Step 1: Find the optimal constant distribution parameters $\alpha_0$ and $\beta_0$ that minimize the loss over the entire training dataset: \begin{align} (\alpha_0, \beta_0) & = \underset{\alpha, \beta }{\mathrm{arg \ min}} \sum^{N}_{i=1} - \log\left[ \rho \left(y_i | \alpha, \beta \right) \right] \end{align} This is a simple optimization problem (no features involved) that can be solved using scipy's built-in maximum likelihood estimation for the Gamma distribution.

Fit featureless model — Gamma probability distribution function $\rho(y | \alpha_0, \beta_0)$ with parameters $\alpha_0$, $\beta_0$ obtained by applying the maximum likelihood estimation method on the observed values of the target variable. In this example we use the trip travel times (normalized with the overall median) from the NYC taxi trip dataset.

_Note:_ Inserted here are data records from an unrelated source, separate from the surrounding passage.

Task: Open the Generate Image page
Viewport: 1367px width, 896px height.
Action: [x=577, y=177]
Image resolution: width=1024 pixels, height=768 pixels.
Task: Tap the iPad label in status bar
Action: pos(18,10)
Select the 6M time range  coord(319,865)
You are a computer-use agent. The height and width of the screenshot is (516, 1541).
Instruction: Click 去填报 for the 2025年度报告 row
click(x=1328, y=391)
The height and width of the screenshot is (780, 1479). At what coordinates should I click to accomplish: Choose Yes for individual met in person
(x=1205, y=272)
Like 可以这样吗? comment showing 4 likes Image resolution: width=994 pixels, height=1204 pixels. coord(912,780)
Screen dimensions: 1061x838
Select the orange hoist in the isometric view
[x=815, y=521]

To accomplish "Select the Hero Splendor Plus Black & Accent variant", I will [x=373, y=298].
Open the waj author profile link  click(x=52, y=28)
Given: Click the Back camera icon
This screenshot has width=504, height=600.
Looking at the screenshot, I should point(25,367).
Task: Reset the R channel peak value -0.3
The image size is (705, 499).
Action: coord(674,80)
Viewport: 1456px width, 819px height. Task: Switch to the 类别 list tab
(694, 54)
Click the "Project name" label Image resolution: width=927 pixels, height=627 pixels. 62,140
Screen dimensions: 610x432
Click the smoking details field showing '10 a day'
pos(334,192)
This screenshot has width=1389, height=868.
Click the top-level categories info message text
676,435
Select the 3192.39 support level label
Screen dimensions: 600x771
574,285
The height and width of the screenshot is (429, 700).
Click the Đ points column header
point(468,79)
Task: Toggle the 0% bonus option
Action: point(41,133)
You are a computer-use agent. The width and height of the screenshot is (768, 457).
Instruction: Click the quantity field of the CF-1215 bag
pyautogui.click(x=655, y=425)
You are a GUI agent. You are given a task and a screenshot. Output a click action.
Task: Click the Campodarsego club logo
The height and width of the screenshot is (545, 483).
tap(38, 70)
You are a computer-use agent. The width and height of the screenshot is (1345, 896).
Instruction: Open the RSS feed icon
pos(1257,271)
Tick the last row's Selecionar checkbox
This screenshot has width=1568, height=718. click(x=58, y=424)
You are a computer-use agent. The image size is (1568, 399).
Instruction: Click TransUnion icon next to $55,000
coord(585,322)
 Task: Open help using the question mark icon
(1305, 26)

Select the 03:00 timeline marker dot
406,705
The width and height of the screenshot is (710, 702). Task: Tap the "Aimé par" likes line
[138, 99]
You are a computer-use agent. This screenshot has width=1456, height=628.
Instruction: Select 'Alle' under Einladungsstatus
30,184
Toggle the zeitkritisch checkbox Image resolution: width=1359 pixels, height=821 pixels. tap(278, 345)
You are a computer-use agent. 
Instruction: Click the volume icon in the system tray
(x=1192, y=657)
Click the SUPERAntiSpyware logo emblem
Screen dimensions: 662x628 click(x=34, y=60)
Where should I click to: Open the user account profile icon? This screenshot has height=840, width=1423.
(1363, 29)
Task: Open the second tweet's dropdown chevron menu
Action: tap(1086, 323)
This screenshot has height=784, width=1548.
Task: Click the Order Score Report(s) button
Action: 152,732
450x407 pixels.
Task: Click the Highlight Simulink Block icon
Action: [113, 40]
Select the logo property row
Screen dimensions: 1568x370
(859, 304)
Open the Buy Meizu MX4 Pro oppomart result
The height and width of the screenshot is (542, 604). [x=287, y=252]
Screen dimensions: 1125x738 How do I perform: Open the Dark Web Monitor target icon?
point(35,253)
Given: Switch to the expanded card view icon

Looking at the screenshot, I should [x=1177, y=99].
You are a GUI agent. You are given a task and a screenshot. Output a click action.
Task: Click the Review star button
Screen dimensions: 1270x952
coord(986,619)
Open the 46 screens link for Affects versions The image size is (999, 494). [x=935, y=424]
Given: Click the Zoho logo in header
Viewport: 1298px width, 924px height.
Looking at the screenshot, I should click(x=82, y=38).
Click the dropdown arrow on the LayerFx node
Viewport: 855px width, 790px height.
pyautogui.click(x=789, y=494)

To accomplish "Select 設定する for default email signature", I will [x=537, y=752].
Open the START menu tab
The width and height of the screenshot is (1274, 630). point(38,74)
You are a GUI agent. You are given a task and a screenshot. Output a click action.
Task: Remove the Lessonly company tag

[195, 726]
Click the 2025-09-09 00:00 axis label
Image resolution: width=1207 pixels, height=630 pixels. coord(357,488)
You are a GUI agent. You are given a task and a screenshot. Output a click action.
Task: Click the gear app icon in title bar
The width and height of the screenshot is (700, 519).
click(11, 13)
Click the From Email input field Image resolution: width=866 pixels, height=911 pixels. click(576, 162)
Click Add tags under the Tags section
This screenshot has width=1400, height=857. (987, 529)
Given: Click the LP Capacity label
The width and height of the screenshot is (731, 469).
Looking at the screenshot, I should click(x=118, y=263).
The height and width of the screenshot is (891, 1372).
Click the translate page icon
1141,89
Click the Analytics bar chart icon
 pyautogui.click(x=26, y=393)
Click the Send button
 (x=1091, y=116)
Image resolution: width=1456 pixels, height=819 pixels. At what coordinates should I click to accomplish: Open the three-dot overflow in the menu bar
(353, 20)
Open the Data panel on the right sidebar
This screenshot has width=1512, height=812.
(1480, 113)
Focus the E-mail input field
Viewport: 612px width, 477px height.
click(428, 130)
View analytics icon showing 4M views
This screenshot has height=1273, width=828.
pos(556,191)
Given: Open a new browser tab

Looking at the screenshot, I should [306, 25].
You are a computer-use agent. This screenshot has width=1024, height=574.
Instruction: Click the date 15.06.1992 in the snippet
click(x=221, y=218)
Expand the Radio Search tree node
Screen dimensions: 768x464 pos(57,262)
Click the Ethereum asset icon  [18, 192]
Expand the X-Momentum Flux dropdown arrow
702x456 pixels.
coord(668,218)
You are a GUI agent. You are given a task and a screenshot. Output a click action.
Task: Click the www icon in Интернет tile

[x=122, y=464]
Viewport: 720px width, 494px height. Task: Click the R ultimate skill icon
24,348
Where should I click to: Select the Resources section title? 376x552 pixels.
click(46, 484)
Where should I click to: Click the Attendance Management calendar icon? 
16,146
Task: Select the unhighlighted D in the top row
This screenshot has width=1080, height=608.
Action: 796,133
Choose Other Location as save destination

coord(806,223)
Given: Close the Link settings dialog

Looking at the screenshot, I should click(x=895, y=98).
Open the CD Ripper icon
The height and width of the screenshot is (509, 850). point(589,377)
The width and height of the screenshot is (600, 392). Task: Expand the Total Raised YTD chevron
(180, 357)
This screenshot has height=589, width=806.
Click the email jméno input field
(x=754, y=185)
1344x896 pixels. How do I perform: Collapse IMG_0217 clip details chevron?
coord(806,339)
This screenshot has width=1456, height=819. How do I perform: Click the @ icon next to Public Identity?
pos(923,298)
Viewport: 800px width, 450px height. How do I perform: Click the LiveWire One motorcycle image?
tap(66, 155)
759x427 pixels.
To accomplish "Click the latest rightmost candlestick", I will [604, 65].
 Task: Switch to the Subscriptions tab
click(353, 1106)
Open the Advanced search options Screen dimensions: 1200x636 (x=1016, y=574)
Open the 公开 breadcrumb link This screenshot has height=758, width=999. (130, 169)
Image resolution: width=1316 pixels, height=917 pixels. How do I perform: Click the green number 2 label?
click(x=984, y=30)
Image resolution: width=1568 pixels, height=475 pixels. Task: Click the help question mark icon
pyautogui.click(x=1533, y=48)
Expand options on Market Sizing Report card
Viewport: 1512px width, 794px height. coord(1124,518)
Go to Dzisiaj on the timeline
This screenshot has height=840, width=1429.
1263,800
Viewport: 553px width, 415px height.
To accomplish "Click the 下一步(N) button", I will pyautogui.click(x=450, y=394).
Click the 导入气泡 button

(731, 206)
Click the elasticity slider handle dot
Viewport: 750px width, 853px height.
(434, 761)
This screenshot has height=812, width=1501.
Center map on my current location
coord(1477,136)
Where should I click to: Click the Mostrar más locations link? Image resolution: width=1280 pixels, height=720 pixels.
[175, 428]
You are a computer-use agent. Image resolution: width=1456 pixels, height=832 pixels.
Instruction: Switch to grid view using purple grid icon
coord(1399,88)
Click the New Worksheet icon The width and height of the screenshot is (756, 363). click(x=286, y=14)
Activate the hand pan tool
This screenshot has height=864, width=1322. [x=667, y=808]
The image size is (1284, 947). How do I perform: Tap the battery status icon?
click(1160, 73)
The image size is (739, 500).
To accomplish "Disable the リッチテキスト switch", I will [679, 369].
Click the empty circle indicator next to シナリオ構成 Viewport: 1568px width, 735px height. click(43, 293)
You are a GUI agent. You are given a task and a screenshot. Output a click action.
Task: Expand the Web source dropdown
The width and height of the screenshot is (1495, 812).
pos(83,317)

Step 2: Convert these optimal parameters back to raw scores using the inverse mapping $g^{-1}$: \begin{align} a^0_1 & = \rm{softplus}^{-1}(\alpha_0 / \beta_0) \nonumber \\ a^0_2 & = \rm{softplus}^{-1}(\beta_0) \end{align} where $\rm{softplus}^{-1}$ is the inverse of the softplus function.

While we use constant initial scores here, you're not restricted to this approach. You could use a simpler model (e.g., linear regression) to predict feature-dependent initial scores, as long as you use the same loss function \eqref{eq:loss_fn} and you compute initial scores for every point in the training/validation dataset before growing trees. This can give your model a head start, especially if simple linear relationships exist in your data.

3.3 Growing Trees: The Objective Function

Now comes the core of gradient boosting: iteratively growing trees to minimize the loss. To grow each tree, LightGBM requires an objective function that computes the gradient of the loss with respect to the raw scores (first-order derivatives), and the diagonal of the Hessian matrix (second-order derivatives). An explanation how the gradients and the Hessian impact the tree growth is provided in the XGBoost tutorial where an example of growing a single tree per iteration was considered, and Taylor expansion of the loss function up to the second order was applied. We would like to take a closer look at the latter step and see how it changes for our problem.

3.4 Taylor Approximation of the loss function

The foundation of gradient boosting is a second-order Taylor expansion of the loss function w.r.t. the raw scores. We recall again the matrix notation for the raw scores used in \eqref{eq:lgbm_def_matrix}. When we grow the $T$-th pair of trees we update the raw scores by adding to them the matrix $A^t$ $(t=T)$ on the right-hand side. If we assume that the values of the new matrix $A^t$ $(t=T)$ are very small then the update of the total loss $L$ should be small, as well, which justifies the application of the second-order Taylor expansion w.r.t. $A^t$ $(t=T)$: \begin{align} \label{eq:loss_taylor} L^{[T]} &= \sum^{N}_{i=1} l^{[T]}_i \\ & \approx \sum^{N}_{i=1} \Bigg( l^{[T-1]}_{i} + \sum^{2}_{j=1} \frac{dl_i}{dA_{ij}} \vast^{}_{A_i=A^{[T-1]}_i} \hspace{-13.0mm} A^{T}_{ij} \hspace{5.0mm} + \frac{1}{2} \sum^{2}_{jj'=1} \frac{d^2l_i}{dA_{ij} dA_{ij'}} \vast^{}_{A_i = A^{[T-1]}_i} \hspace{-13.0mm} A^{T}_{ij} A^{T}_{ij'} \hspace{3.0mm} \Bigg) \nonumber \end{align} There are few key observations:

Per-sample structure: Each data point $i$ contributes independently to the loss, which is why the subscript on $l$ matches the first subscript on $A$ which refers to the $i$-th row.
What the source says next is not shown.